Applied Games are a complex and often loosely define phenomenon, including gamification, serious games, persuasive games, advergames and playful interventions (e.g. for artistic or activist purposes); while these domains are often discussed separately in research literature, our multidisciplinary approach aims to show how they can be productively compared and combined. For that purpose, the summer school is divided into two interrelated tracks, which combine perspectives on games from the humanities, the computer sciences and the social sciences.
The first track covers state-of-the art approaches in Applied Game analysis and design. Apart from formally investigating the design and rhetoric of individual games, this track also includes practice-based approaches such as experimental game-making and Let’s Play videos to capture the impact that Applied Games have on the players. Participants will create and modify their own design experiments to explore how Applied Game prototypes can craft stories and convey persuasive messages.
The second track focuses on specific areas of application within the domains of education, health and social change. These workshops will discuss and illustrate using case studies how games are used in formal learning and professional training contexts, how they can raise awareness of important social issues such as climate change and political radicalization, and how they can stimulate physical and mental health, especially if played with the body rather than a controller. Participants will learn to use and evaluate applied games using sample applications developed at Utrecht University and HKU as case studies.
Dr. Stefan Werning
The summer school is aimed at students (from ambitious BA and MA/MSc students to PhD candidates) as well as members of private and public sector institutions (companies, NGOs etc.) that are already utilizing Applied Games or aim to better understand how and when to use them.
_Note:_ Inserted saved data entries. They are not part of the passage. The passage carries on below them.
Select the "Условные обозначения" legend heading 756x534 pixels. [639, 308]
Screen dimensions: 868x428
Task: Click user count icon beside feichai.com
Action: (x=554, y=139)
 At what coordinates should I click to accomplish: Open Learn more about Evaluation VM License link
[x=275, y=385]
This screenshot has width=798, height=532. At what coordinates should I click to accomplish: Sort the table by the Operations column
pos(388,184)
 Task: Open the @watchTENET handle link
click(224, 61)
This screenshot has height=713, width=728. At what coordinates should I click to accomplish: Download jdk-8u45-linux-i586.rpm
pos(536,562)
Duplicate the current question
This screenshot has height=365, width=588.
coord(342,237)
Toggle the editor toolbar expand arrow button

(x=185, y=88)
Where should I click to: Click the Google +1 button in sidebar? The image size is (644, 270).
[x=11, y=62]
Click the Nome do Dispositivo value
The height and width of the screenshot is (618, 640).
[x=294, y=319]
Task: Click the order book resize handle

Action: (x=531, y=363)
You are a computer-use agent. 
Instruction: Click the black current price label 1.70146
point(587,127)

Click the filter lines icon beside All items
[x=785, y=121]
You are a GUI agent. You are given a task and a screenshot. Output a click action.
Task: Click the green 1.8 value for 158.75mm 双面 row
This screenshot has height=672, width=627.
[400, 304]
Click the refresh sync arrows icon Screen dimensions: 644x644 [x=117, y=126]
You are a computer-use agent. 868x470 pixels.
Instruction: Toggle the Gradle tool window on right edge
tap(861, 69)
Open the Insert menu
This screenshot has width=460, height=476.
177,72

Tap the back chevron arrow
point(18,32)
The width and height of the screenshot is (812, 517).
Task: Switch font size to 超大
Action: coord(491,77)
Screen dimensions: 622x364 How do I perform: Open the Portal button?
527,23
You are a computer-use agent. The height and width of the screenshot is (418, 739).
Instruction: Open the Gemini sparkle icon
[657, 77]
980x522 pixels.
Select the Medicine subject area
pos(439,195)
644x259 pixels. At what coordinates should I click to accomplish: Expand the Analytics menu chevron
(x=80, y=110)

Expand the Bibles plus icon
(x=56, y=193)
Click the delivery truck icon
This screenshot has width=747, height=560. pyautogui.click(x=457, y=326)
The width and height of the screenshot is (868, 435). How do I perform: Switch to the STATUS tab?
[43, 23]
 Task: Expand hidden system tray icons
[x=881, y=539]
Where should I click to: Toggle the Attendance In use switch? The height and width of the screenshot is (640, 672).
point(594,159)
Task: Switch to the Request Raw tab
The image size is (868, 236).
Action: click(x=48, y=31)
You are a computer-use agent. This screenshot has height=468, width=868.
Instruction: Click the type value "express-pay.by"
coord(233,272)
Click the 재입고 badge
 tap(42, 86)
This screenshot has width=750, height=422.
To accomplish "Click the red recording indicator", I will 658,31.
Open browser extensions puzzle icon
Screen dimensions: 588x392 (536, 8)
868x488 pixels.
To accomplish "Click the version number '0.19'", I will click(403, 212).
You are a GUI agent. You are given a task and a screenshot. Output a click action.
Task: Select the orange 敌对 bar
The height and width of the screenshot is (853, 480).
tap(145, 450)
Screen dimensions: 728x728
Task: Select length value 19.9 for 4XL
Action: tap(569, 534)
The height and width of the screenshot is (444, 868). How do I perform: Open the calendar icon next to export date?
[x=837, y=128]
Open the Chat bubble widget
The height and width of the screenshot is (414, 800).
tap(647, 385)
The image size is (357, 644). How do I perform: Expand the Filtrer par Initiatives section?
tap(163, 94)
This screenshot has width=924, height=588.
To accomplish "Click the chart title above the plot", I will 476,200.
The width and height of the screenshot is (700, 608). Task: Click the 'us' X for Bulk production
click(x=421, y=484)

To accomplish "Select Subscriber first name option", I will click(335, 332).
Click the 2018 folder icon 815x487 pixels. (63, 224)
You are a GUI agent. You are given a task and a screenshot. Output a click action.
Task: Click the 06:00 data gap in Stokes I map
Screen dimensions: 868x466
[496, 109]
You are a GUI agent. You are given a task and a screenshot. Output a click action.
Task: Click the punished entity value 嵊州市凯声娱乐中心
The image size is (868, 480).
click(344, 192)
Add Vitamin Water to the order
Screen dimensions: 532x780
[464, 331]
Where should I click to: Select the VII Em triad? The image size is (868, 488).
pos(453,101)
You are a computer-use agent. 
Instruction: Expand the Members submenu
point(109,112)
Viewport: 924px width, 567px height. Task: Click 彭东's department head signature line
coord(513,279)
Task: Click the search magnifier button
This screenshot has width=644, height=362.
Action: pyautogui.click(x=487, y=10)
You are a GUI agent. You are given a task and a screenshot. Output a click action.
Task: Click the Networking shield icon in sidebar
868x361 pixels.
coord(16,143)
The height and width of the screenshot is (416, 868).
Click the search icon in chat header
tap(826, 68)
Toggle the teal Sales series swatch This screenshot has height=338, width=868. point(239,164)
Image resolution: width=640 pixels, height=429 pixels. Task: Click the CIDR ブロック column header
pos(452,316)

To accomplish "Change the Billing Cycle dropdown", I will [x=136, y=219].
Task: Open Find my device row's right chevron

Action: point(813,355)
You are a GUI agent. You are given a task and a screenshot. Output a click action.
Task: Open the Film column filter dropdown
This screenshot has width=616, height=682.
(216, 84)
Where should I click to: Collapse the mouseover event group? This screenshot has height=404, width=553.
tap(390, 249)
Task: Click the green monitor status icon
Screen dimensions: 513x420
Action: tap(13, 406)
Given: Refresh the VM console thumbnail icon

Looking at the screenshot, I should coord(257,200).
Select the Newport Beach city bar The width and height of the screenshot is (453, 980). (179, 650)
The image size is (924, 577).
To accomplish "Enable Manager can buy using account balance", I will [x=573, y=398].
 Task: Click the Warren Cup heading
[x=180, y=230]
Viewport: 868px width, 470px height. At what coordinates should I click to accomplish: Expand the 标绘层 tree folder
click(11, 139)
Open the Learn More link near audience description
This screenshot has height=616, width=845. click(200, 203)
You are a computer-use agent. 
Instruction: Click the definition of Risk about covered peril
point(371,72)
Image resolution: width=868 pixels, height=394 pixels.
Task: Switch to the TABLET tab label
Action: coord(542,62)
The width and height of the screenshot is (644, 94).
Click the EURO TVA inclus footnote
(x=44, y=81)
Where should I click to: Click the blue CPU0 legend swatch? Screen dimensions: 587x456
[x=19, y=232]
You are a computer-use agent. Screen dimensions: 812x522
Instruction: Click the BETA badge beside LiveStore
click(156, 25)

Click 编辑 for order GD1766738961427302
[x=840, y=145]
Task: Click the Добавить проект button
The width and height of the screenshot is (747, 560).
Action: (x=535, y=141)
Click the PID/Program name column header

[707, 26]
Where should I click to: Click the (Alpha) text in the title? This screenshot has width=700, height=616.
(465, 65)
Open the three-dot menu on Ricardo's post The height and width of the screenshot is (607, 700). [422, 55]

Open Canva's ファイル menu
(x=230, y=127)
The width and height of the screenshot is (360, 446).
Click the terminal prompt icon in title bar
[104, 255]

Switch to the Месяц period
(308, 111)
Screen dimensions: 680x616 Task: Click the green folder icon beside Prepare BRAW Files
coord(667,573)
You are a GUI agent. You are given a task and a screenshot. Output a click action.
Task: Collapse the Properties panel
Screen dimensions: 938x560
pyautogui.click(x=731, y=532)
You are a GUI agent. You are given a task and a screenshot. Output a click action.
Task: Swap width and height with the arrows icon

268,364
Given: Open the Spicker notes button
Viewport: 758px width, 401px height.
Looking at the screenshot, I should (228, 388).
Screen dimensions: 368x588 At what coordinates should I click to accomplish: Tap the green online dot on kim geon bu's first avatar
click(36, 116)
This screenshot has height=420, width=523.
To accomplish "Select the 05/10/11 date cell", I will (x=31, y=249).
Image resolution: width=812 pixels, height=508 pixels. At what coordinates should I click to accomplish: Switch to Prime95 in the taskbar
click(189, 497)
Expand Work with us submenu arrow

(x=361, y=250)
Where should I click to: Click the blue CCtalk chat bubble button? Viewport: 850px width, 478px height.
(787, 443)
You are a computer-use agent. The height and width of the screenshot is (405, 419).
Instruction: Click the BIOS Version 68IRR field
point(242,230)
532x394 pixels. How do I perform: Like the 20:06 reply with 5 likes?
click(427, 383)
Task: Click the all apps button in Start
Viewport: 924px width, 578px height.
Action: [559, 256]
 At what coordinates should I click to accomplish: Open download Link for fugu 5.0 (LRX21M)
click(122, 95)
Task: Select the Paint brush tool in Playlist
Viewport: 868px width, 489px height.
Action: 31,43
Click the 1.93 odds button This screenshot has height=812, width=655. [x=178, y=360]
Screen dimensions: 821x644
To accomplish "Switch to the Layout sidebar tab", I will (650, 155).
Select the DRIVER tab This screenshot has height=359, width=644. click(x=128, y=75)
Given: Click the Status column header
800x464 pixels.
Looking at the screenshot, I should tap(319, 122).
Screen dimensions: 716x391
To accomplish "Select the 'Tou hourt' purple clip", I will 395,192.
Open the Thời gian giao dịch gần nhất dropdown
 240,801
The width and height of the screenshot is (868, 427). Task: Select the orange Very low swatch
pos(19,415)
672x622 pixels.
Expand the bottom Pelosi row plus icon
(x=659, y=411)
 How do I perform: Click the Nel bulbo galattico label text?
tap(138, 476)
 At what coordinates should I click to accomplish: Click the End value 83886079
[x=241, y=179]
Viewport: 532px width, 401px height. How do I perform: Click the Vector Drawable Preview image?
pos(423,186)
It offers participants an innovative platform, combining theoretical and practical approaches to develop a multidisciplinary understanding of Applied Games as a software technology, a form of cultural expression, and a social phenomenon.
On each of the five days we will have two interconnected workshops of 2-4 hours that explore the theme of the day. Optional activities such as a tour of the motion-capture lab at Utrecht University or a workshop on digital game prototyping complement the program. For each workshop, a key text needs to be prepared; moreover, some workshops involve the use of digital tools, however without requiring previous technical knowledge.